Use Cases¶
Fraud prevention¶
Identity fraud is becoming increasingly prevalent in the digital world. The security of companies and their users needs to adopt measures to detect these attacks and threats.
A common type of fraud is the attempt to register multiple times with different identities for a given service (i.e. opening banking accounts, insurance policies, etc.). In these frauudlent cases, it is common to provide fake documentation in which the data has been manipulated (name, surname, etc.) but not the picture as that would be detected by the staff in charge of the onboarding (a.k.a subject registration).
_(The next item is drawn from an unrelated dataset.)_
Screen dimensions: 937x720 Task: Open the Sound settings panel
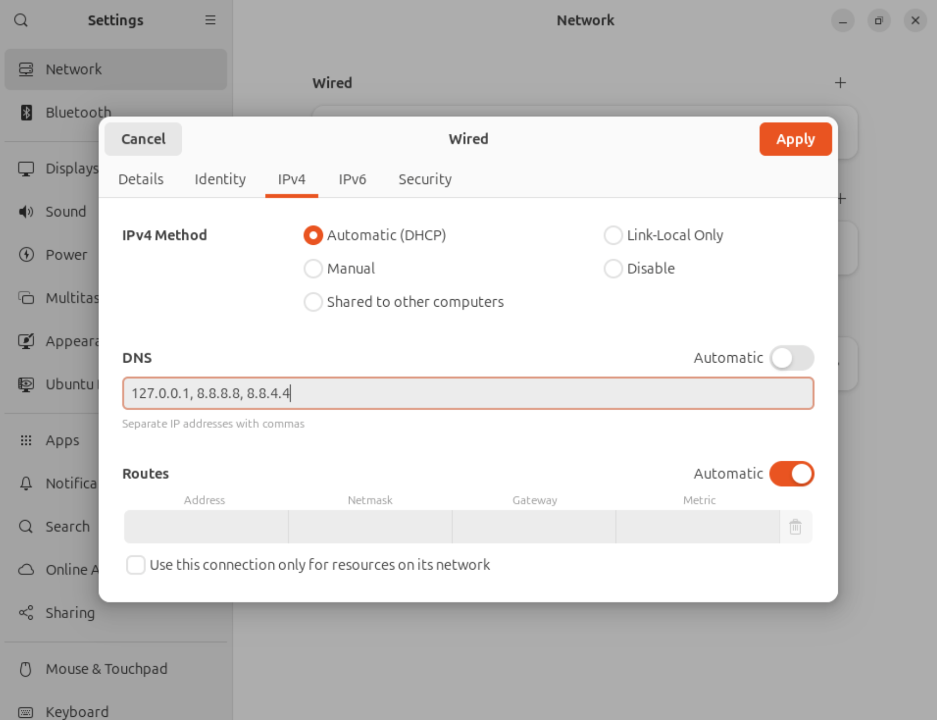point(65,211)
By simply taking a picture of such documentation, and thanks to dasFaceBond, that picture could be used to check whether or not the database of subjects already includes a subject with the same face regardless of the data provided in the past or the present. Getting this confirmation in a matter of seconds becomes critical to avoid providing the mentioned service to the potential fraudster. Lastly, raising the alert of a potential fraud attempt would allow the user to put the necessary additionally measurements to prevent the subject to perform new fraudulent activities in the future.
- Forensic search of subjects based on photographs on the database of the solution.
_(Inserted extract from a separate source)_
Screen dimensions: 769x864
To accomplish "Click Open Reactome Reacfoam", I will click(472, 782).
- Search for duplicate identities in a database of facial images. This makes it possible to identify people with different identities who are really the same person.
Further details of usage are available in the user's guide.
Deduplication¶
Another use case in which a 1:N type of comparison (1:N stands for a one voice sample to be compared with N voiceprints) and the so-called 'clusterization' (to group the current records of a database by subject) allows to detect of duplicated entries in the database. This could be very useful for instance when there are legacy databases that need to be merged (for instance in a fusion of two Banking entities) and having the same subjects registered in both databases is something that may arise. Ideally, in the merged database, each subject should appear only once with the historical data of each database merged into one single register, but this may turn out to be difficult sometimes if the metadata of the register is not identical. Thanks to clusterization, duplicate entries can be easily found, allowing to implementation of a mechanism to detect these cases and to put in place adequate procedures.